Many system designers and architects digitise and distribute radar video over Ethernet networks. This approach, rather than the use of older analogue splitter and distribution technology, makes use of common infrastructure to carry many different types of data (for example, voice communications and sensor inputs as well as radar signals). It is possible to configure a Cambridge Pixel product, for example SPx Server, to send this radar video data, or other data such as track position reports, to a single specific client (unicast distribution) or to send data to any number of clients using multicast. Multicast distribution offers a number of advantages, one of the most important being the efficient use of bandwidth.
Multicast v unicast
Unicast transmission involves sending IP packets to a single specific recipient on a network. Multicast transmission allows IP packets to be sent simultaneously to a group of hosts on a network. The multicast protocol has been part of Internet standards for over thirty years. It is typically used when higher bandwidth streams, for example video streams, need to be made available to multiple subscribers at the same time. The basic operational distinction between unicast and multicast is shown below.
Advantages of using multicast distribution
One significant advantage of multicast distribution is that network traffic is reduced by sending data once and permitting it to be received by several clients. The volume of network traffic depends only on what the server sends out, not how many clients are receiving it, and therefore its use is very attractive particularly where higher data rates are in play. Furthermore, multicasting helps to provide a flexible, scalable system architecture where the number of consumers of the data streams may need to be increased at a later point, for example when a new operator console is added. However, we frequently see problems with the configuration of multicast distribution, so some understanding of the process is useful.

• STORED DATA:

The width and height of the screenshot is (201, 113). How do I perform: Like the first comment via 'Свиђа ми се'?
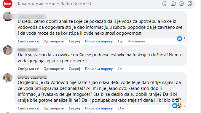tap(28, 41)
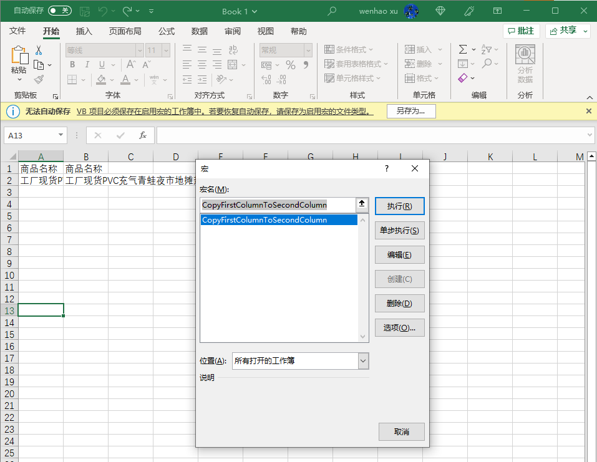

• JOBS:
A – In the multicast distribution text above, list the types of data given as examples of what common infrastructure can carry.
B – Write out the multicast distribution text above word for word, from "Many system designers" to "use of bandwidth.".

• RESULTS OF THE TASKS:
A –
- Voice communications
- Sensor inputs
- Radar signals

B –
Many system designers and architects digitise and distribute radar video over Ethernet networks. This approach, rather than the use of older analogue splitter and distribution technology, makes use of common infrastructure to carry many different types of data (for example, voice communications and sensor inputs as well as radar signals). It is possible to configure a Cambridge Pixel product, for example SPx Server, to send this radar video data, or other data such as track position reports, to a single specific client (unicast distribution) or to send data to any number of clients using multicast. Multicast distribution offers a number of advantages, one of the most important being the efficient use of bandwidth.